Interesting. I'll have to look. The hoses going to the thermostat and the like all look quite new... doesn't mean the thermostat got changed, though!

With the holidays coming up and the finals for my last MBA semester, time to do car work is pretty limited. Is this something I can drive around on without worrying for a bit?

stephenkirsh
12-05-2013, 12:53 PM
How does it impact fuel mileage?

Avetiso
12-05-2013, 01:00 PM
How does it impact fuel mileage?
Runs richer in an attempt to warm up the engine, I believe.

stephenkirsh
12-05-2013, 06:44 PM
Makes sense. Would also explain my abysmal mileage around town… but then again, that just might be a crappy trafficy town with a bigger engine and shorter geared diff compared to my 325.

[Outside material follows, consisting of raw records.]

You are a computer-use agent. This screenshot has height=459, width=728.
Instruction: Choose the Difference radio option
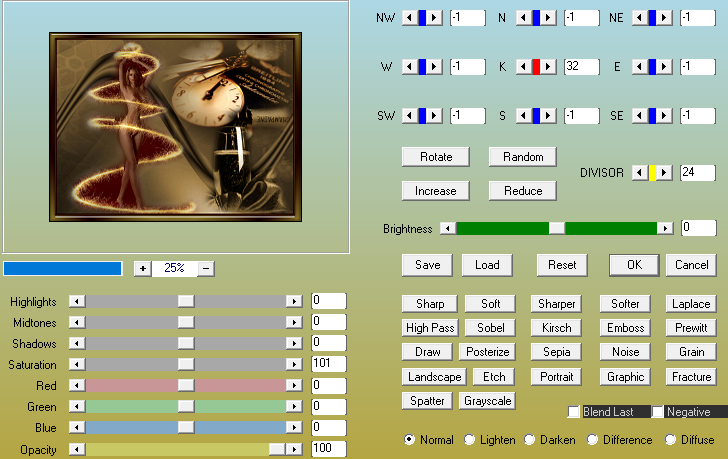(x=593, y=439)
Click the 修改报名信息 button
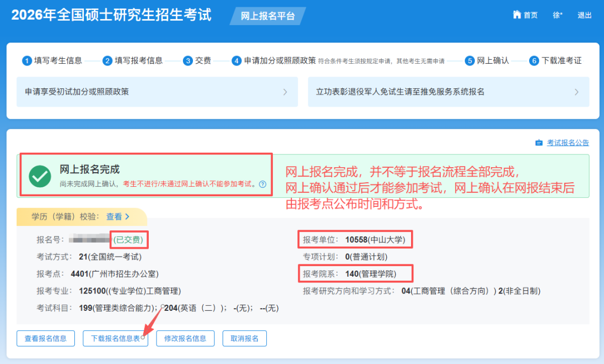Viewport: 604px width, 364px height. [x=185, y=338]
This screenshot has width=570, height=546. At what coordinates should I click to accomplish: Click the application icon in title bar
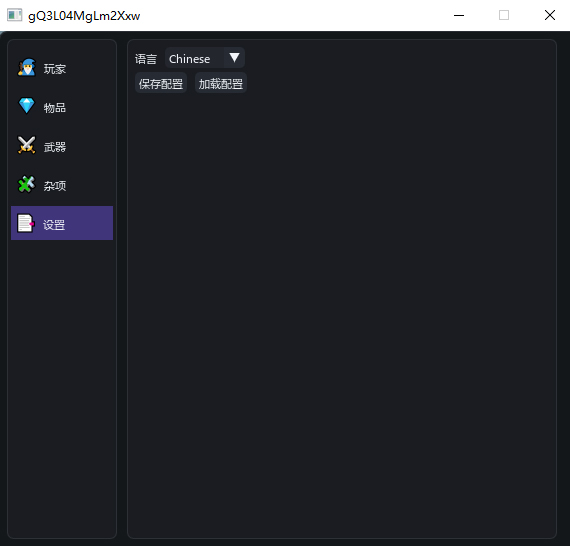pyautogui.click(x=15, y=15)
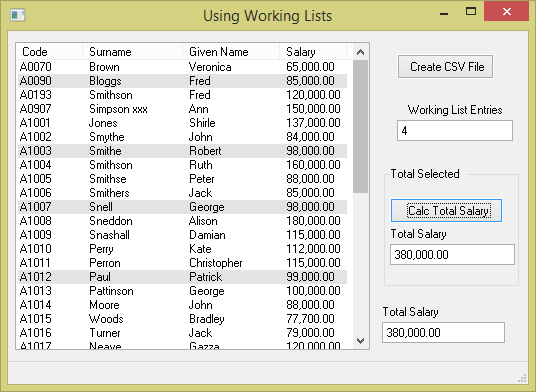Close the Using Working Lists window
536x392 pixels.
[507, 12]
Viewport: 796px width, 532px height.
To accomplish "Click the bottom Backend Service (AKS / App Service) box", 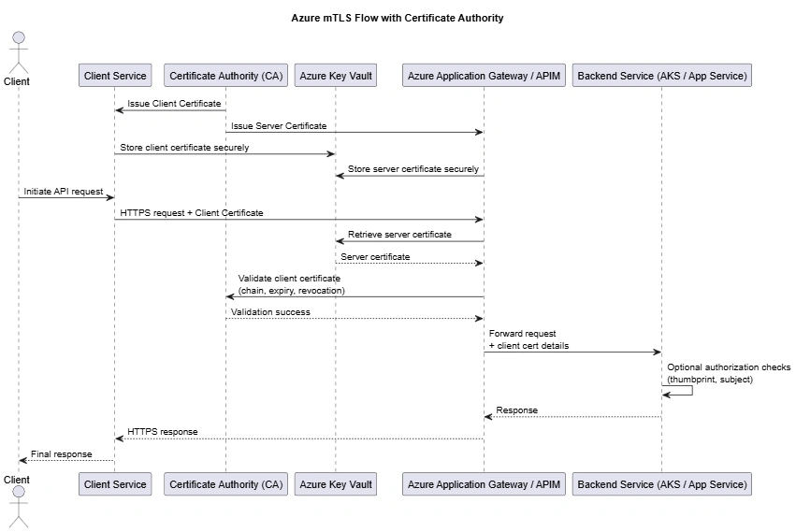I will pyautogui.click(x=662, y=484).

I get about 16-17mpg around town driving very conservatively.

Hermes
12-05-2013, 07:54 PM
If you're gonna change the expansion tank, make sure to change the mounting plate, upper and lower hoses at the same time. Honestly, full coolant system is the way to go so you don't have to go back for WP and radiator

stephenkirsh
12-06-2013, 08:47 AM
When I had my PPI done before purchase, about 2 months ago, they said the pump looked fairly new. I know the belt looks brand new. Pullies look good.

Maybe they just didn't do the thermostat?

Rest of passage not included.